Jim Laurino wrote:
You can arrange to have the firewall in question
respond to 3 IP addresses on the outside interface and
forward the now distinct traffic to the 3 kiosks.
If this is possible, it might be better than being screwed.
That would be nice, but no can do. Remember, the server end, or
receiving end, is a third party company. They have hundreds, if not
thousands of these little kiosks scattered across the country. We are
but a tiny little company with three of those kiosks. Each kiosk makes
an outbound FTP connection to the server. Then the server makes an
inbound connection back to the kiosk. This is where it fails because it
doesn't know where it came from since the kiosks are behind the firewall.
Putting the kiosks OUTSIDE the firewall (with different IPs) also
won't work because they also need to communicate (via windows shares) to
internal machines, again, same scenario...they contact a print station,
and the print station contacts them. So you see, being screwed is the
only option I see here. Unless I'm overlooking something.
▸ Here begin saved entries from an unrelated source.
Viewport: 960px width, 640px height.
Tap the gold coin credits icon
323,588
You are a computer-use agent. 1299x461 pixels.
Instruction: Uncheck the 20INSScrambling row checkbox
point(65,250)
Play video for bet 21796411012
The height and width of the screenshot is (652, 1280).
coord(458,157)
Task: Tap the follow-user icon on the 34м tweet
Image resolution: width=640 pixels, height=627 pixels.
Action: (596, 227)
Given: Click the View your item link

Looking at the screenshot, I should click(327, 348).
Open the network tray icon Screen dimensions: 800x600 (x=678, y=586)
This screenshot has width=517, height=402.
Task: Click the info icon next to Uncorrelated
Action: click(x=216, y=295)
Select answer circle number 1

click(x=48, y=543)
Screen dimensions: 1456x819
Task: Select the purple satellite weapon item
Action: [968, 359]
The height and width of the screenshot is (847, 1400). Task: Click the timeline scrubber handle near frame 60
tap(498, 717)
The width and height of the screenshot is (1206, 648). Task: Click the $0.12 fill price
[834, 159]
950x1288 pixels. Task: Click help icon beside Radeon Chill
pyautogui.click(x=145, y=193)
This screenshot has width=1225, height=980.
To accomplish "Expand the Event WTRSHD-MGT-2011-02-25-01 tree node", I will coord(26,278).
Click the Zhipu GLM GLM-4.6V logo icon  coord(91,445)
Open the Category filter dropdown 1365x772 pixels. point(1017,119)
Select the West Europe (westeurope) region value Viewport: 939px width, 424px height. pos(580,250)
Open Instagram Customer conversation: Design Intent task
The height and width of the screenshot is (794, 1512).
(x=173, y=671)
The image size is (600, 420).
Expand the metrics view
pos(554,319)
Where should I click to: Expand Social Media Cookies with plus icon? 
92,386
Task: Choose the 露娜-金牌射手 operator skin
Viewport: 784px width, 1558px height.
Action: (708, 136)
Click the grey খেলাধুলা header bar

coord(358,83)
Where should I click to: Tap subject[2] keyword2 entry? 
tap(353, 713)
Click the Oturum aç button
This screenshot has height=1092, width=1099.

And I can't tell the other company to send data to separate IPs
either because their system works based on the packet they first receive
when the kiosk contacts them. Which goes back to my point above (about
putting the kiosks outside the firewall.)
--
H | I haven't lost my mind; it's backed up on tape somewhere.
+--------------------------------------------------------------------
Ashley M. Kirchner <mailto:ashley@xxxxxxxxxx> . 303.442.6410 x130
IT Director / SysAdmin / WebSmith . 800.441.3873 x130
Photo Craft Imaging . 3550 Arapahoe Ave. #6
http://www.pcraft.com ..... . . . Boulder, CO 80303, U.S.A.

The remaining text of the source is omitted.